## Action item
Where a line in the entries below contains the word "orange", it counts; give the total by itself.

## Records to process
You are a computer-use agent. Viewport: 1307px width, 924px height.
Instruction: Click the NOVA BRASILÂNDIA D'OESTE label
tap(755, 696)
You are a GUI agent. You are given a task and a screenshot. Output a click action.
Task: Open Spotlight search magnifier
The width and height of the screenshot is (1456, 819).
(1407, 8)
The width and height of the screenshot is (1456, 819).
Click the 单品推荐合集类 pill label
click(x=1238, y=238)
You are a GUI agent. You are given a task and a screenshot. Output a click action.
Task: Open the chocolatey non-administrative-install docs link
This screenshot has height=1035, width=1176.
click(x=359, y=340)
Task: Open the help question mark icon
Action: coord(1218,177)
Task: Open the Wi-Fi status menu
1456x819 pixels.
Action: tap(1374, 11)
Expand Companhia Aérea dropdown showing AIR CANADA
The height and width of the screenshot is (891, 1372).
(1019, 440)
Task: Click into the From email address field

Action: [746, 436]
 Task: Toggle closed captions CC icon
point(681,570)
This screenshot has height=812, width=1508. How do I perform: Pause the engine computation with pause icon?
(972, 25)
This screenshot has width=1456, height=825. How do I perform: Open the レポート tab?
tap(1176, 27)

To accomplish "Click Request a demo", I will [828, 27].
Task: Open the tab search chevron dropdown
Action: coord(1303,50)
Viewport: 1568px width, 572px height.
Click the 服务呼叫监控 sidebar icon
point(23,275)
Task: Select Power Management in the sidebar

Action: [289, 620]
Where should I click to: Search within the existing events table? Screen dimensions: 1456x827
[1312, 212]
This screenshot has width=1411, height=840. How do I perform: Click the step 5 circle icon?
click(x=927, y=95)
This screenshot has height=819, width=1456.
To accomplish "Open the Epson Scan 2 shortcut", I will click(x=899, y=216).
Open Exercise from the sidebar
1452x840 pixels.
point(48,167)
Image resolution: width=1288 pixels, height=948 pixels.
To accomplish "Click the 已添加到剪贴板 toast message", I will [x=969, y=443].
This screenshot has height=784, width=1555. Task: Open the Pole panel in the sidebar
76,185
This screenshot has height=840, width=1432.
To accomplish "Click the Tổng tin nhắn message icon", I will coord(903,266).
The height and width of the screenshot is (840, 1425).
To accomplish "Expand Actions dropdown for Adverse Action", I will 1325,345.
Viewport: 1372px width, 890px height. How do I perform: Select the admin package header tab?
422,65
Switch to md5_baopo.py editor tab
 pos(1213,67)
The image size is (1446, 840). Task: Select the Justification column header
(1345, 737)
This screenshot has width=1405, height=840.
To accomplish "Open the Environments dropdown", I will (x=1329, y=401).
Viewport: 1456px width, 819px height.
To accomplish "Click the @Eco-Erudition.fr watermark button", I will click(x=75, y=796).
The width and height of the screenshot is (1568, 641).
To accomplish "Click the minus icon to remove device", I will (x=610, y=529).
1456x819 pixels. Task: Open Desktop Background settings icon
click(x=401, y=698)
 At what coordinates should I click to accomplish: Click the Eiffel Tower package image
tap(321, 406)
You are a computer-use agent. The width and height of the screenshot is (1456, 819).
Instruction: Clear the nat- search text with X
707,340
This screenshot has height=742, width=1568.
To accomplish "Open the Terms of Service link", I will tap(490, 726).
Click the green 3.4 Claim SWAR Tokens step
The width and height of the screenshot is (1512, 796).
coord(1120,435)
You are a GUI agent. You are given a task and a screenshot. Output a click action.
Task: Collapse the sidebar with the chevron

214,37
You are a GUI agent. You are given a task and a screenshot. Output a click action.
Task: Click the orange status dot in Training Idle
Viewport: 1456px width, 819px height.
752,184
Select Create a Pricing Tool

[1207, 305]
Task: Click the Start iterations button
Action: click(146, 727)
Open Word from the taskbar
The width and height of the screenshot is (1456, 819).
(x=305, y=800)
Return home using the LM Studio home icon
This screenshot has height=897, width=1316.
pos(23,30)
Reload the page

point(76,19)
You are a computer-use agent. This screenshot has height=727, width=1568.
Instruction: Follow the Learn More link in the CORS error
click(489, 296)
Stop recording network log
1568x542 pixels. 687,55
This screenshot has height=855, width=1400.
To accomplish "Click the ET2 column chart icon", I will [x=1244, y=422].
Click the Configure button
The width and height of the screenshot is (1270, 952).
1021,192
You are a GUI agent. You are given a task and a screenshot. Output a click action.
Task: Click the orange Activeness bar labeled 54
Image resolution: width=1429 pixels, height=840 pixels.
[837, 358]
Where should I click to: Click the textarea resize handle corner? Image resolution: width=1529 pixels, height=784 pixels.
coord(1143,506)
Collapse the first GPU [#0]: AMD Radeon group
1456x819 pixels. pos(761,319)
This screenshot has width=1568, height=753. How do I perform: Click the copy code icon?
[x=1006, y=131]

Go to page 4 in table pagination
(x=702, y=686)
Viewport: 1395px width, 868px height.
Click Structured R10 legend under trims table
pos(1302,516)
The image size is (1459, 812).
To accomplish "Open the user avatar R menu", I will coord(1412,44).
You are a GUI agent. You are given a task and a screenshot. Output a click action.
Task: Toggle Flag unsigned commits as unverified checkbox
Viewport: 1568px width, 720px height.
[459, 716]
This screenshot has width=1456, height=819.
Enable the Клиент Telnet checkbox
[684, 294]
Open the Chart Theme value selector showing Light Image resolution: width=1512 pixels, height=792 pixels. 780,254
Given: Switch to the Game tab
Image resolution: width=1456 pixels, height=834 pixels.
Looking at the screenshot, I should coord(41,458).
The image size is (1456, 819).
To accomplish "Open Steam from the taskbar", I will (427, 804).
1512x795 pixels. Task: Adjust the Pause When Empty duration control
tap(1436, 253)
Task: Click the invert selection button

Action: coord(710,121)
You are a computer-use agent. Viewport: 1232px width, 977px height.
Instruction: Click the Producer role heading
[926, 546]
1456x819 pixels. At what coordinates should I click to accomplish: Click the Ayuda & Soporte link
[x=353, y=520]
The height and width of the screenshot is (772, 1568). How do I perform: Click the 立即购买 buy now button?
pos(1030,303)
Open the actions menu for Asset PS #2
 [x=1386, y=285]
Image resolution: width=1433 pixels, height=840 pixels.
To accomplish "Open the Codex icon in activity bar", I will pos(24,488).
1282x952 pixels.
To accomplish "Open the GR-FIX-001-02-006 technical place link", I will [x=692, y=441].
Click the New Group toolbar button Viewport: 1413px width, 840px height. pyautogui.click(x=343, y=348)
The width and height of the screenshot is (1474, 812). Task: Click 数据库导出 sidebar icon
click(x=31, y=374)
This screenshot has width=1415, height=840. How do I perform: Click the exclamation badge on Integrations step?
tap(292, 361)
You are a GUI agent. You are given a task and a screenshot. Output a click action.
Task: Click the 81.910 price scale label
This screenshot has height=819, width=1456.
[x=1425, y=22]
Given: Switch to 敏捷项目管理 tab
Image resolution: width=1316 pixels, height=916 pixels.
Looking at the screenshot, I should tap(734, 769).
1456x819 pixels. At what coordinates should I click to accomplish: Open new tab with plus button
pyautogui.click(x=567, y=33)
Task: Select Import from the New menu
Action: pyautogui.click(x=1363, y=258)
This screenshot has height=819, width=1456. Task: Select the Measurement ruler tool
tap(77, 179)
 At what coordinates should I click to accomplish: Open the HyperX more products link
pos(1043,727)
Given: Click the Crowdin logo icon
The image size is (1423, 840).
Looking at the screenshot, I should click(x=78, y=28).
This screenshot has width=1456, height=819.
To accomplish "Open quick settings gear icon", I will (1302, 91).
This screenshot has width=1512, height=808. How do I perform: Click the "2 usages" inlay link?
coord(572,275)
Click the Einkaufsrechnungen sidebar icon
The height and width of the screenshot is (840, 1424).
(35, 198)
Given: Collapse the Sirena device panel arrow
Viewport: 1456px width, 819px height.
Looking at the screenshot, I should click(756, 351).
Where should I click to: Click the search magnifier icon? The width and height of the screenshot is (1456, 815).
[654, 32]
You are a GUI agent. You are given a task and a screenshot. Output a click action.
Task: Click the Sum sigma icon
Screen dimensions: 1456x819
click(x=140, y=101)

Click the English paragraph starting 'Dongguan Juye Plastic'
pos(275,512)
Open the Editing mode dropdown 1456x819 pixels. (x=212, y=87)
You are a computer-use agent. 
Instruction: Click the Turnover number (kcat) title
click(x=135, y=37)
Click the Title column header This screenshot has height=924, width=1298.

## Response
2